Tchad : libération provisoire de deux dirigeants politiques pour raisons médicales
Deux figures majeures de l’ex-Groupe de concertation des acteurs politiques (GCAP), condamnées à une peine de huit ans de prison ferme, ont recouvré la liberté provisoire. Me Bidi Valentin et Bombay Kelo ont été libérés en urgence en raison de leur état de santé dégradé.
Une décision motivée par des impératifs sanitaires
Leur mise en liberté intervient après une évaluation médicale confirmant leur fragilité physique. Les deux hommes, âgés et atteints de multiples pathologies, ne pouvaient plus être maintenus en détention dans ces conditions. Le parquet de N’Djamena a donc ordonné leur libération temporaire, sans pour autant clore définitivement leur dossier.

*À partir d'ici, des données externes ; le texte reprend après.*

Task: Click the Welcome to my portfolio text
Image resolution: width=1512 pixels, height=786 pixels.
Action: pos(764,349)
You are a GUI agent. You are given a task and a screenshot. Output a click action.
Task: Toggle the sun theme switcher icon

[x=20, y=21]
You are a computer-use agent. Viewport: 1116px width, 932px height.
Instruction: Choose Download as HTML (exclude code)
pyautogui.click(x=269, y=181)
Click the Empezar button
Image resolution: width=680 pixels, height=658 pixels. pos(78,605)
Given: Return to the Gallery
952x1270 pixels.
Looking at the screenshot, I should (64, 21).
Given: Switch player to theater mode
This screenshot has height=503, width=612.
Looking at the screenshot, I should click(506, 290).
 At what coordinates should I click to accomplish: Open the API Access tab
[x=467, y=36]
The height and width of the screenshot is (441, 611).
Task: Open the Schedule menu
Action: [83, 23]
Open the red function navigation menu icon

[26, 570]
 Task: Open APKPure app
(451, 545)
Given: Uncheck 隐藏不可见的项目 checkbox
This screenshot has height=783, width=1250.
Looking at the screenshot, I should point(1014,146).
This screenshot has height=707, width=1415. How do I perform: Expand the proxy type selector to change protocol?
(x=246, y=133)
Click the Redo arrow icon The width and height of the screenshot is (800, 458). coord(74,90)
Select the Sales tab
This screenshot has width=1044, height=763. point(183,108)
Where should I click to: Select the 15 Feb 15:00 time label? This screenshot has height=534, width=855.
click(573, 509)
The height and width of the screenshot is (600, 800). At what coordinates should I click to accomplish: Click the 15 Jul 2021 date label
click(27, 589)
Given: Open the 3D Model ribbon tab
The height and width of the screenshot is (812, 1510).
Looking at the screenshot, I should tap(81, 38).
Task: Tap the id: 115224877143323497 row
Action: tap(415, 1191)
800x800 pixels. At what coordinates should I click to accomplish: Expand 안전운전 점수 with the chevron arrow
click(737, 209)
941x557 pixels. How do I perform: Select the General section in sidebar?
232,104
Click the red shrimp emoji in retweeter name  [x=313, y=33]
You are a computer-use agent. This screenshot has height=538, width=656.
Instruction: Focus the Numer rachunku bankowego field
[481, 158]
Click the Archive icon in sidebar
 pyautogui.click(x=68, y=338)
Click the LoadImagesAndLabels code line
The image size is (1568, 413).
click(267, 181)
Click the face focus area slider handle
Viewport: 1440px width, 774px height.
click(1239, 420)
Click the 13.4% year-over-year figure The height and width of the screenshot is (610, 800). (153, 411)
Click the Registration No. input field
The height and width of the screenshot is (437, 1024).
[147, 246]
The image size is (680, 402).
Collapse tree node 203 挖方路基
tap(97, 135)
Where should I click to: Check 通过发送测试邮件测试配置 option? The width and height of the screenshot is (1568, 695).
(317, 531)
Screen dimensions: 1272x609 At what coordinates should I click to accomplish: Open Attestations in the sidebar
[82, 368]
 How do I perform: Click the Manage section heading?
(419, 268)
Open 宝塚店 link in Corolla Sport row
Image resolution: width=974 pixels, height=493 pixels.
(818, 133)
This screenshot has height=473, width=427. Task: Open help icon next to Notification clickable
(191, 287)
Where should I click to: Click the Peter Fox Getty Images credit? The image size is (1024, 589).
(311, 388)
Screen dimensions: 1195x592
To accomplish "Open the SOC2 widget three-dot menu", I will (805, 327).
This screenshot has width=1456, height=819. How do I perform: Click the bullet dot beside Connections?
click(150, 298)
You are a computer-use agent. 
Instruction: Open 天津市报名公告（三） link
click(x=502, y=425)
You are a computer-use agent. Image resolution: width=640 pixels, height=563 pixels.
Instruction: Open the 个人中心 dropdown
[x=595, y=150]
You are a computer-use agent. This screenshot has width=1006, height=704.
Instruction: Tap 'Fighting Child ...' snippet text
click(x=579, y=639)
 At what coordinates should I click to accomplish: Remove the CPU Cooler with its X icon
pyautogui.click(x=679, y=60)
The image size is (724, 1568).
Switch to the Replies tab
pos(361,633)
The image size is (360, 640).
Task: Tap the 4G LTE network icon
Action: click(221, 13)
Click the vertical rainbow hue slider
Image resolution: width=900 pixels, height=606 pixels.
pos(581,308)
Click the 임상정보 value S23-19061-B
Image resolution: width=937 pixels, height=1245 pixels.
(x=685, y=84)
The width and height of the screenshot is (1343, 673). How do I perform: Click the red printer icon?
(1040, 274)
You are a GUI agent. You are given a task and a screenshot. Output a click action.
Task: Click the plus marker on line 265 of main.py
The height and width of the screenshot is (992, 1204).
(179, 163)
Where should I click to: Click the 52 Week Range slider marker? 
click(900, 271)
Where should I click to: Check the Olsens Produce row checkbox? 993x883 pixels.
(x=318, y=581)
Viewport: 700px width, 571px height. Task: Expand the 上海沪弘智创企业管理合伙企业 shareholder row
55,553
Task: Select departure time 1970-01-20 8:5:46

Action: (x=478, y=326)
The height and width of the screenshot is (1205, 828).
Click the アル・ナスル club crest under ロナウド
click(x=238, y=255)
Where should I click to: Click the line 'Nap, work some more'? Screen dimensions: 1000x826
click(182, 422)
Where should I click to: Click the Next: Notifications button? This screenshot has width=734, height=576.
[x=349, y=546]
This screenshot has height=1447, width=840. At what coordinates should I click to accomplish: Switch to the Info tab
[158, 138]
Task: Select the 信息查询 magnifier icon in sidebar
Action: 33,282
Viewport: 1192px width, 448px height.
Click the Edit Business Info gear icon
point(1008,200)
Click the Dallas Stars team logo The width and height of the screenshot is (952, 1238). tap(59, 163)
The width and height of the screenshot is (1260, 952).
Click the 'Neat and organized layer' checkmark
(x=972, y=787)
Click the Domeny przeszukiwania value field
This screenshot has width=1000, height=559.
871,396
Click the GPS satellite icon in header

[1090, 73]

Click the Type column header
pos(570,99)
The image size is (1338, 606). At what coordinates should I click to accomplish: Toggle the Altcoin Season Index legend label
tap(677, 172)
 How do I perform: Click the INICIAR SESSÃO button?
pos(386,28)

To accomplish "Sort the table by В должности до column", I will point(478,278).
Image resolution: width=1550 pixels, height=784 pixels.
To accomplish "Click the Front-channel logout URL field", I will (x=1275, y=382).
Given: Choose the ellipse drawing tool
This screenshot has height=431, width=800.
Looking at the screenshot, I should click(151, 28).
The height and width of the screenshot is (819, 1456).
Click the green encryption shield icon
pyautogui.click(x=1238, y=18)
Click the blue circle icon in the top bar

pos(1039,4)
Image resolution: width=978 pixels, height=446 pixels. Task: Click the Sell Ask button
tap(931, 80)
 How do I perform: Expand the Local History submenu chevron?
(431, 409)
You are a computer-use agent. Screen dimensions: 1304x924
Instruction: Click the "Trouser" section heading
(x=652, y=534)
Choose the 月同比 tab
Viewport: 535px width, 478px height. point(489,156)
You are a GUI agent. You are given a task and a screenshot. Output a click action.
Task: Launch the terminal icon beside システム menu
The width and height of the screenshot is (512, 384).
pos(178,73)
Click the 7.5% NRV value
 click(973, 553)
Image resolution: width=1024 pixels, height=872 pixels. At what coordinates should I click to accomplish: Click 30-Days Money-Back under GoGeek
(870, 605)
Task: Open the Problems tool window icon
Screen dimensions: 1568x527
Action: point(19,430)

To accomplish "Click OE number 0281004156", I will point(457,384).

Des démarches en cours pour d’autres détenus
Le collectif d’avocats défendant les membres de l’ex-GCAP ne compte pas en rester là. Selon les déclarations de Me Adoum Moussa, porte-parole du groupe, des recours similaires sont en préparation pour d’autres détenus souffrant de problèmes de santé. L’objectif ? Obtenir leur libération provisoire au titre de la même procédure exceptionnelle.
Un appel interjeté contre la condamnation
Parallèlement à ces initiatives, le collectif a décidé de contester la décision judiciaire. L’appel déposé vise à obtenir la révision du jugement initial, rendu le 8 mai dernier. Les responsables du GCAP avaient été condamnés pour des chefs d’accusation incluant la rébellion, l’association de malfaiteurs et la détention illégale d’armes de guerre. Leur dossier est désormais entre les mains de la cour d’appel de N’Djamena, qui devra trancher dans les mois à venir.